Text block:
*****
Links to Paper and Supplementary Materials

Main Paper (Open Access Version): https://papers.miccai.org/miccai-2024/paper/1347_paper.pdf

SharedIt Link: pending

SpringerLink (DOI): pending

Supplementary Material: https://papers.miccai.org/miccai-2024/supp/1347_supp.pdf

Link to the Code Repository

https://github.com/Michi-3000/Fundus2Video

Link to the Dataset(s)

N/A

BibTex

@InProceedings{Zha_Fundus2Video_MICCAI2024,
        author = { Zhang, Weiyi and Huang, Siyu and Yang, Jiancheng and Chen, Ruoyu and Ge, Zongyuan and Zheng, Yingfeng and Shi, Danli and He, Mingguang},
        title = { { Fundus2Video: Cross-Modal Angiography Video Generation from Static Fundus Photography with Clinical Knowledge Guidance } },
        booktitle = {proceedings of Medical Image Computing and Computer Assisted Intervention -- MICCAI 2024},
        year = {2024},
        publisher = {Springer Nature Switzerland},
        volume = {LNCS 15001},
        month = {October},
        page = {pending}
}


Reviews

Review #1

  • Please describe the contribution of the paper

    The paper introduces Fundus2Video, a novel method for generating dynamic Fundus Fluorescein Angiography (FFA) videos from static Color Fundus (CF) images. This is achieved using an autoregressive Generative Adversarial Network (GAN) that incorporates a knowledge mask derived from clinical insights to focus on regions with significant lesion changes. The method aims to provide a non-invasive alternative to traditional FFA, which is invasive and less accessible.
*****
Material supplied:
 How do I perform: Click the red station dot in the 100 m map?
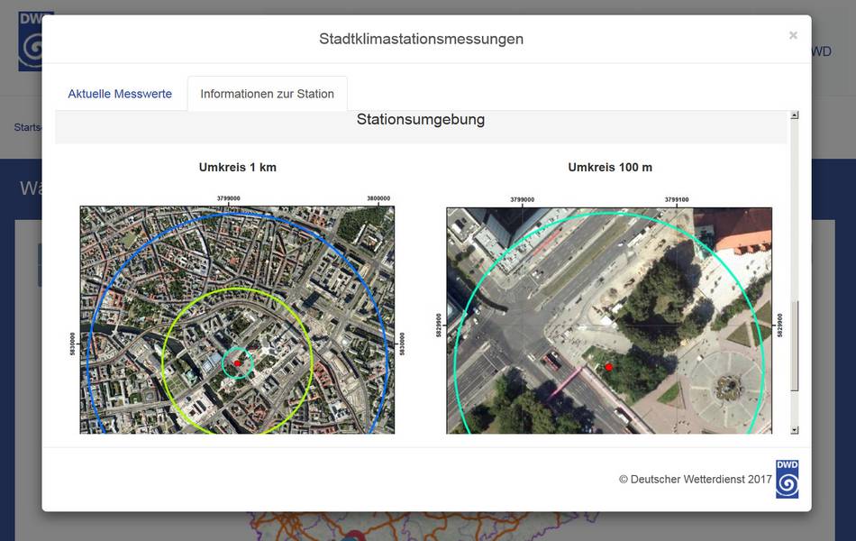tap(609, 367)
*****
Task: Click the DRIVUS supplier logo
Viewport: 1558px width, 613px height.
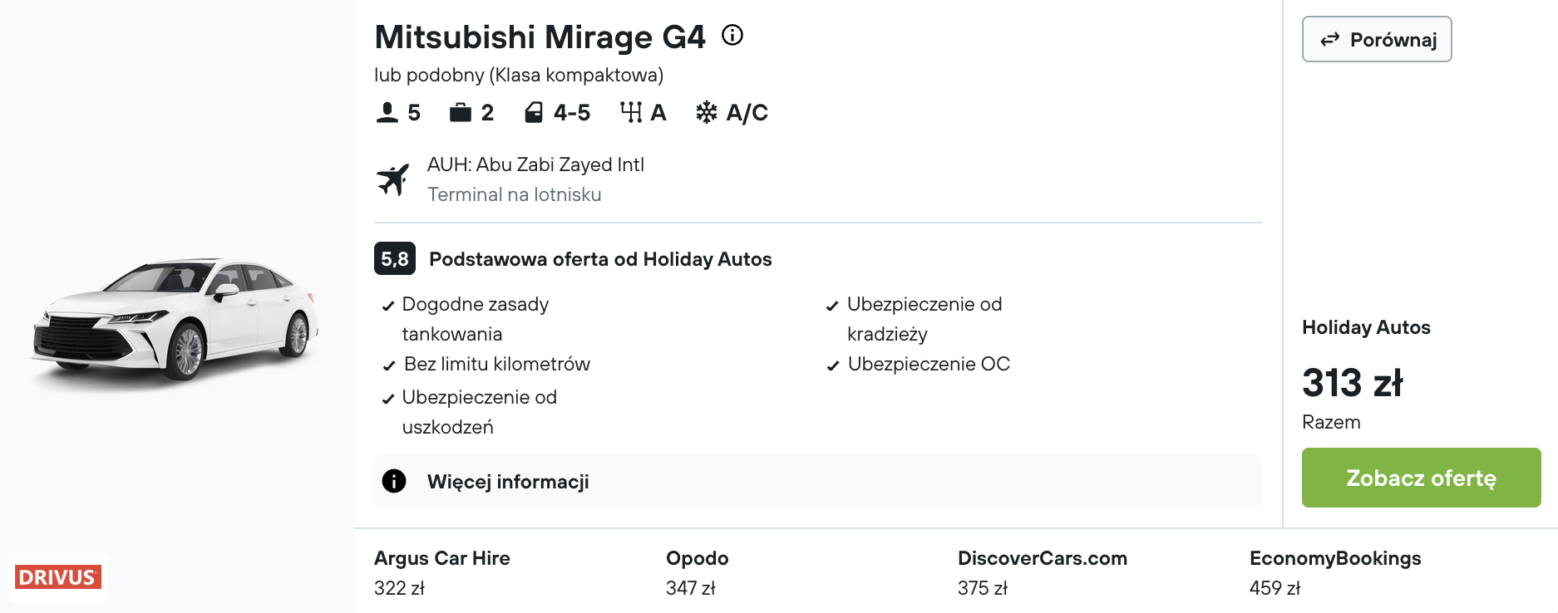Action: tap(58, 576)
*****
Task statement: Reproduce the part of the Fundus2Video paper listing starting with "SharedIt Link: pending" and going on through "to the Dataset(s)", substituting "not yet available" for each "pending".

Result of the exercise:
SharedIt Link: not yet available

SpringerLink (DOI): not yet available

Supplementary Material: https://papers.miccai.org/miccai-2024/supp/1347_supp.pdf

Link to the Code Repository

https://github.com/Michi-3000/Fundus2Video

Link to the Dataset(s)